Excerpt to read START

Outside some Menghai productions, I haven’t really explored big factory ripe productions. From what I gather the 7581 seems to be a pretty well known recipe, but all that really matters to me in the name is the 8 as I’ve generally observed that I tend to have a preference for ripes with a larger average leaf grade. The sample that I received has a surprisingly strong sweet rice aroma especially for such an aged tea. The appearance of the dry leaf is very dark and although the compression was probably reasonably high back in the day, time has gradually transformed the material into dry and brittle.
I used 12.1g in my 160ml Jianshui clay teapot and also drank the tea from Jianshui clay. I was foolish and neglected to break the one large chunk I tossed in into smaller pieces and ended up doing so after the first rinse which I followed with another. I did a total of seven steeps, the timing for these being 12s, 12s, 18s, 28s, 45s, 75s and 2 min.
The first infusion was still fairly light in terms of color, but the liquor was already really clear. The taste and texture were similarly still light, but the tea was very clean and there was a certain refreshing quality about it. The mouthfeel was also nice. There was some very minor sweetness and overall the tea was very reminiscent of berry juice. There was also a certain creaminess about it. This profile reminded me a lot of the general Menghai area ripe pu’er profile.
The second infusion brewed a slightly different shade, but not really much darker than the first steep. This applies to the session as a whole as the tea never really brewed much darker than this, which isn’t dark at all. The liquor was super clear. While the texture had gotten even lighter than before, I was actually getting some bitterness now. The flavor profile was generally darker than before, but no particular flavors besides bitter really popped out at me. At this point I was already noticing some cooling going on in my airways. The tea became extra bitter once it cooled down.

Excerpt to read END
Material provided START

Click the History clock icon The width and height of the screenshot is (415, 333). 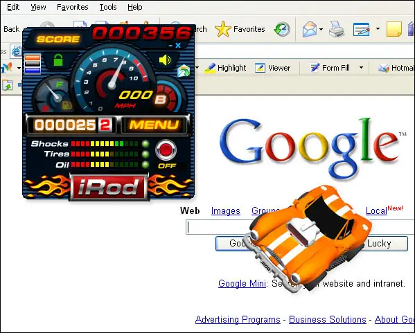point(282,29)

Material provided END

*Actions to take:*
1: Transcribe the tea review word for word, everything from "I used 12.1g" down to "ripe pu’er profile.".
2: Write the next part of the tea review, picking up after its last sentence.
The listing comes from a separate source and has no connection to the tea review.

*Task responses:*
1:
I used 12.1g in my 160ml Jianshui clay teapot and also drank the tea from Jianshui clay. I was foolish and neglected to break the one large chunk I tossed in into smaller pieces and ended up doing so after the first rinse which I followed with another. I did a total of seven steeps, the timing for these being 12s, 12s, 18s, 28s, 45s, 75s and 2 min.
The first infusion was still fairly light in terms of color, but the liquor was already really clear. The taste and texture were similarly still light, but the tea was very clean and there was a certain refreshing quality about it. The mouthfeel was also nice. There was some very minor sweetness and overall the tea was very reminiscent of berry juice. There was also a certain creaminess about it. This profile reminded me a lot of the general Menghai area ripe pu’er profile.

2:
Steep number three wasn’t thick, but it had a sort of slimy texture, if you know what I mean. The taste was that of dry wood. The tea was quite drying in fact, especially at the back of the mouth. The cooling was only amped up, which in turn really emphasized the dryness. The bitterness was still there, but in a very minor role. At this point I happened to get a whiff of the empty cha hai and the aroma was absolutely wonderful. Definitely pay attention to the aroma of this tea.
By steep four the color seemed to already be fading, but despite appearances the body had now improved. On the flavor front you got the slightest hint of sweetness which then turned into much stronger bitterness which then also went away. My favorite steep was steep number five. At first I had difficulty trying to come up with a way to describe it, but then I happened to smell the tea in the cup and it kind of reminded me of medicine. After tasting the tea again, I arrived at the conclusion that describing the taste as medicinal might actually be apt. I have heard others describe some teas as medicinal, but before this I’ve never tasted anything I’d personally label as such. I really, really liked this steep.
The sixth steeping brewed strong and bitter with more of the prior dry wood taste. At this point I felt some slight burning sensation in my throat, but I don’t know if that’s solely the tea or if my throat is becoming a bit sore. Steep seven was the last one I did. By this point the color was very light and the flavor reflected this. The tea had become very basic with some sweet and woody notes to it. The leaves could have probably carried on with extended steeping times, but I decided to call it there as I expected the steepings to only deteriorate from this point onward.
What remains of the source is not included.